### Aim of the exercise:
Show each line of the material below that contains the string "Task".

### Material supplied:
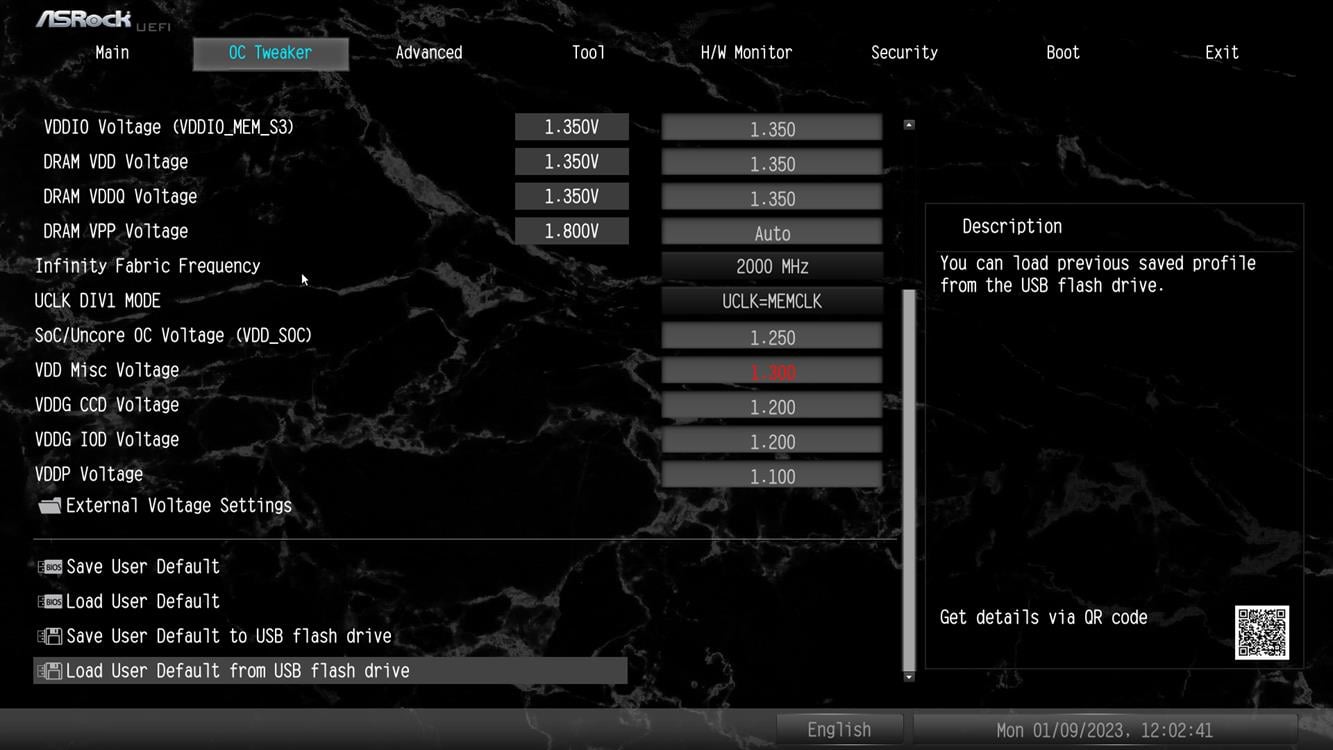Screen dimensions: 1333x750
Task: Click the Load User Default BIOS icon
Action: coord(49,602)
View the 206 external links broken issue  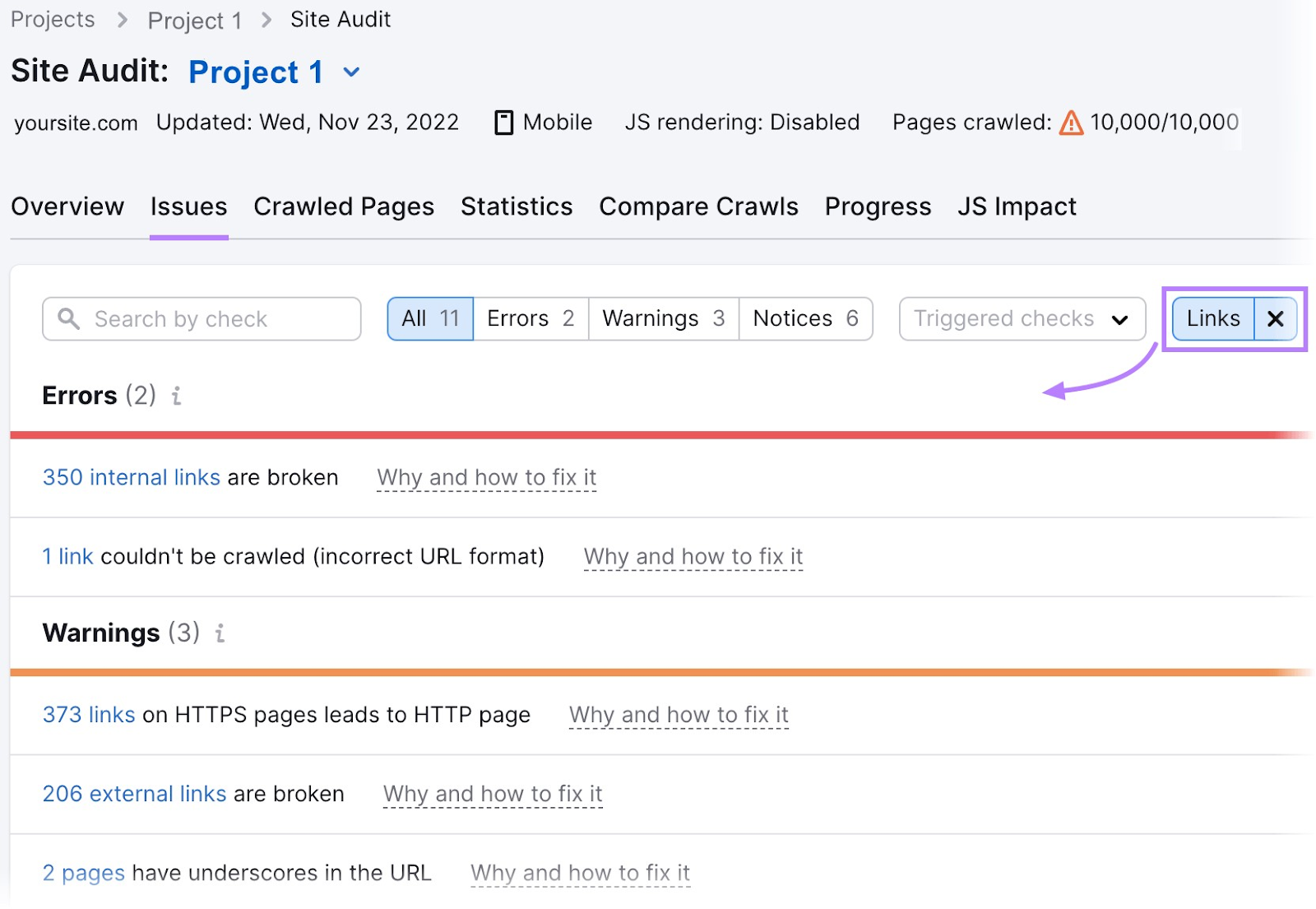(134, 794)
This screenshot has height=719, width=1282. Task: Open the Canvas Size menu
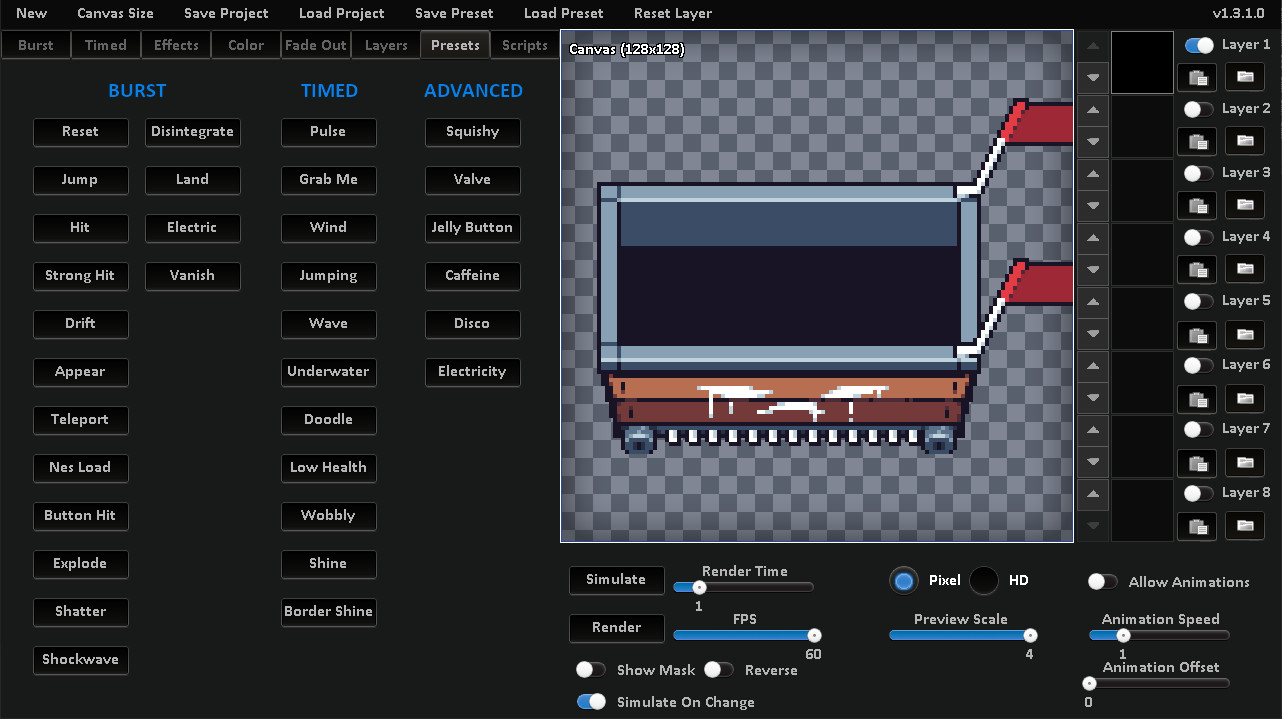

### Response below:
Task: Click the Load User Default BIOS icon
This screenshot has height=719, width=1282. Task: Open the Canvas Size menu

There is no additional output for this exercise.